**TO BE DONE:**
1. In one to three sentences, explain why the travelers in this travel account found a place to stay in Managua instead of continuing on right away.
2. According to the travel account, how long was the delay caused by the jackknifed truck?
3. From the travel account, copy out the passage that starts at "No more visitors." and ends at "four letter words.".

**DOCUMENT EXTRACT:**
No more visitors. Boo. With Han and Lanie safely back in the home of the brave and free people, it was soon time for the lonesome twosome to continue their journey north. We had an incredible time in Nicaragua, definitely one of the best countries that we have visited. Great people, excellent value, delicious food and an array of landscapes provided the perfect platform for some memorable experiences. Our journey out of the country would be just as memorable, only this memory might be associated with increased blood temperature, watering around the eyes and the sound of numerous four letter words.

After watching the Fed Express break Britain's heart at Wimbledon (David Rafa Lynch, you are still 1 rumbler in the red), it was time to begin our epic journey through 4 countries to Antigua, Guatemala. First up was a brief bus trip into Managua, Nicaragua's capital. Our next bus was only scheduled to leave the following morning so we found a place to stay and we both immediately agreed that we probably would have felt more safe sleeping in a tent in the middle of Hillbrow. After killing 23 mosquitoes in our room (we counted), we finally managed to get some rest before a 4AM alarm marked the start of what was to become one hell of a long day. Fortunately the bus company that we had chosen was really professional and punctual, so at 5AM, in moderate comfort, we hit the road. Two hours later we stumbled upon a truck that decided to jackknife itself across the whole highway. The four hour delay was a bit of a boggy, but at least we were able to watch the rescue effort. Concern for safety didn't seem to be a big priority for the crazy Nicaraguan salvage "experts", but after a few broken chains and lots of swearing, they eventually managed to pull the truck out of its predicament and we were able to continue north. Not far up the road was the Honduran border. After driving for a few hours through the nation that gives America 80%25 of its recreational drugs, we eventually reached the El Salvador border. After just a bit more bussing we finally arrived in San Salvador, 16 hours after leaving Managua. The bus company conveniently owns a hotel inside the bus terminal so every gringo on the bus checked in there, slept for a few hours, awoke at 4:30AM and then jumped back on the bus. A few hours later we cleared customs at the Guatemalan border, continued on to Guatemala City, changed buses and then finally arrived at our destination, the small colonial town of Antigua. 32 hours, 4 countries, ruptured kidneys, slipped discs... memorable? Certainly.

**DATASET:**
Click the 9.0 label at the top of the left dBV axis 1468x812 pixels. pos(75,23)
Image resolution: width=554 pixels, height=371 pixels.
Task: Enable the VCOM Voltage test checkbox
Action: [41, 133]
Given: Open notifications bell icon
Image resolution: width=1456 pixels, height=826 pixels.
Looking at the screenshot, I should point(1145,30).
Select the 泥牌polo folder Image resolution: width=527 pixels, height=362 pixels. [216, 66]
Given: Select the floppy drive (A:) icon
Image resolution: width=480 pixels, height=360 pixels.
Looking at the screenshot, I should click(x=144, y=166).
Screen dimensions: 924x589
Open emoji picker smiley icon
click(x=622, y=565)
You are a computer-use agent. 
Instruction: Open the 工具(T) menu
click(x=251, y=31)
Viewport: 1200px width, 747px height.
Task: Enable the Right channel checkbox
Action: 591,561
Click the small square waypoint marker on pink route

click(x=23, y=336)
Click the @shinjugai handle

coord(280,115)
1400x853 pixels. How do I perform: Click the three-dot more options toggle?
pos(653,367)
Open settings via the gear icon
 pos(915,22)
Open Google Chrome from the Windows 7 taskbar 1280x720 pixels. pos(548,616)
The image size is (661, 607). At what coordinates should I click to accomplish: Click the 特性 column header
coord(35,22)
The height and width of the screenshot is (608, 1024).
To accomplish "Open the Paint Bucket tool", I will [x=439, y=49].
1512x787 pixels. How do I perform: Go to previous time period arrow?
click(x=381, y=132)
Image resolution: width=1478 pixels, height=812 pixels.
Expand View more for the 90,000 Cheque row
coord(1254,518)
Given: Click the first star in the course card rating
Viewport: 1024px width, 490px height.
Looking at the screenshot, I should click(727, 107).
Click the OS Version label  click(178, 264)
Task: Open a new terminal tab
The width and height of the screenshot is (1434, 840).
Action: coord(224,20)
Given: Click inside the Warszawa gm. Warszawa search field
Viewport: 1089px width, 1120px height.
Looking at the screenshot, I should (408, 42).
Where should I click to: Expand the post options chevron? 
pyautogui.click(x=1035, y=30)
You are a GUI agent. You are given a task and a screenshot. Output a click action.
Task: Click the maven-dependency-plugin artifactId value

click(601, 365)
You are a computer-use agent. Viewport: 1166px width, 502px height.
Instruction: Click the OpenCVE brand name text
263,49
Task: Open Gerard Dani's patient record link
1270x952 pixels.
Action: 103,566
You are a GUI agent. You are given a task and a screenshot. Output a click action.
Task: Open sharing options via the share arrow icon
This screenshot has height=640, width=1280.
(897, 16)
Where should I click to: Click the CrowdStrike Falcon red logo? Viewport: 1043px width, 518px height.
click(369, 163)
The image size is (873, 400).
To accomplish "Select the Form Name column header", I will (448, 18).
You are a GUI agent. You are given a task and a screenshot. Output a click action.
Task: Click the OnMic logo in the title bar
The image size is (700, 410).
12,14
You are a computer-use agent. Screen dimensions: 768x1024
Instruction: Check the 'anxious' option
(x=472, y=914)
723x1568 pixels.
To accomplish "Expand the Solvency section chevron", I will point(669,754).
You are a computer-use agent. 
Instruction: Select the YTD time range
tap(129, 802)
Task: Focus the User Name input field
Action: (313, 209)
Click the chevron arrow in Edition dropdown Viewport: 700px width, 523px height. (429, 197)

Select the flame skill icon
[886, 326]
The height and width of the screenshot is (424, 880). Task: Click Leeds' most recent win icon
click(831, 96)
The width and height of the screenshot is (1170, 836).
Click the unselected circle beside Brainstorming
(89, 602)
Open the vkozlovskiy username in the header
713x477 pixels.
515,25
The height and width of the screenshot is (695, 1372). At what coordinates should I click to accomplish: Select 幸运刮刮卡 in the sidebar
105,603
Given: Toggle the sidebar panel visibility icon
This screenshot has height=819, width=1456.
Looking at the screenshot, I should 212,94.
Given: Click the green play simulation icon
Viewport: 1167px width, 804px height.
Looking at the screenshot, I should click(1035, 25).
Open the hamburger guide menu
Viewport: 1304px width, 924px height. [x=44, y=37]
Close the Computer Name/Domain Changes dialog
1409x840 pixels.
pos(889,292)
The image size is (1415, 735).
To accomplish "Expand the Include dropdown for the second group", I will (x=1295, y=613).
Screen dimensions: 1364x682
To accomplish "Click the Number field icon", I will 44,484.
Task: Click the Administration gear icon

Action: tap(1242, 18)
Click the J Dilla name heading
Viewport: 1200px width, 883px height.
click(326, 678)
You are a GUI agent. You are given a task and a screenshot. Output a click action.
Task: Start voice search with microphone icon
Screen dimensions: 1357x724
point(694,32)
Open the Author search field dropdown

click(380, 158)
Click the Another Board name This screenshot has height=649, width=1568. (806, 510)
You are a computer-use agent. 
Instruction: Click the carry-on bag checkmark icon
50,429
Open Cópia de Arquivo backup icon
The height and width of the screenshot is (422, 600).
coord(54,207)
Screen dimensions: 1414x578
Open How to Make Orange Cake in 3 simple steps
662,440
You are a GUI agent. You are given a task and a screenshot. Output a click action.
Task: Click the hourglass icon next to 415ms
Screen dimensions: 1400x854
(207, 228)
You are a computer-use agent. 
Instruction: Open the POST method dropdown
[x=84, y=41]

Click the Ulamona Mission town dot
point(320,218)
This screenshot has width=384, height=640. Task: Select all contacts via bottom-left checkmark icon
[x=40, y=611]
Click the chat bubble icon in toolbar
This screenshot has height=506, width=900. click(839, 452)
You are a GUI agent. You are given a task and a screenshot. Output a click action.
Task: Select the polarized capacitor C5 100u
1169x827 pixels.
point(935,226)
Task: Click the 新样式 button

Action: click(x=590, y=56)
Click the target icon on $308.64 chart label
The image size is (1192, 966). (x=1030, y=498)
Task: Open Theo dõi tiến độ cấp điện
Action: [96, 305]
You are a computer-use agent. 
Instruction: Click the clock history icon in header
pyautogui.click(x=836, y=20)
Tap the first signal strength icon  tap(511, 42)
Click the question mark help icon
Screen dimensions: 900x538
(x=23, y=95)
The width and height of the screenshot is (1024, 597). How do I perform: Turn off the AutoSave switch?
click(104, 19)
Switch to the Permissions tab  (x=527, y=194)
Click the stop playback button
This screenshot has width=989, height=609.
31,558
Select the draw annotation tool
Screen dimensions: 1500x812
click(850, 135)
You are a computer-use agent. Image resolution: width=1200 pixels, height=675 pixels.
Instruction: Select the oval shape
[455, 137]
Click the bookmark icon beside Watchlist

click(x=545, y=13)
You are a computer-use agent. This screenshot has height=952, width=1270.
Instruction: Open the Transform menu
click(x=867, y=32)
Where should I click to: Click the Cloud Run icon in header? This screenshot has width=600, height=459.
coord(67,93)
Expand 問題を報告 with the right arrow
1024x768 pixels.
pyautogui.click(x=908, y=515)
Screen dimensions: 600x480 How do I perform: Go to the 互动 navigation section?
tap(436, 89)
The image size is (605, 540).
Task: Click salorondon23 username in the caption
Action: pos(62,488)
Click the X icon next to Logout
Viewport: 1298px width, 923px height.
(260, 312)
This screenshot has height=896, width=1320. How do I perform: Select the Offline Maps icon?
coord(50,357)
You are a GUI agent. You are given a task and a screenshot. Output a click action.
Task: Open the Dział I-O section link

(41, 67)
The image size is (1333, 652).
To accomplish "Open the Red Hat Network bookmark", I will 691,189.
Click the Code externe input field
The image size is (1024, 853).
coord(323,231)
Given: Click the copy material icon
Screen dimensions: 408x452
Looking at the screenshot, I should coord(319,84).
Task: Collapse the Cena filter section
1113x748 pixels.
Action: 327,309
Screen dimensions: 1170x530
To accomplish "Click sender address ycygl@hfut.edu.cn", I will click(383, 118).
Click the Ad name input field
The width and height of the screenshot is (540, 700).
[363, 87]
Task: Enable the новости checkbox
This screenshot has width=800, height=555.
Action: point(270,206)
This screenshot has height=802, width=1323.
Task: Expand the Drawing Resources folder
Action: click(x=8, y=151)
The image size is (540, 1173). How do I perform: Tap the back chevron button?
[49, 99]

**PER-TASK ANSWERS:**
1. Their next bus was scheduled to leave only the following morning, so they had to spend the night in Managua.

2. Four hours.

3.
No more visitors. Boo. With Han and Lanie safely back in the home of the brave and free people, it was soon time for the lonesome twosome to continue their journey north. We had an incredible time in Nicaragua, definitely one of the best countries that we have visited. Great people, excellent value, delicious food and an array of landscapes provided the perfect platform for some memorable experiences. Our journey out of the country would be just as memorable, only this memory might be associated with increased blood temperature, watering around the eyes and the sound of numerous four letter words.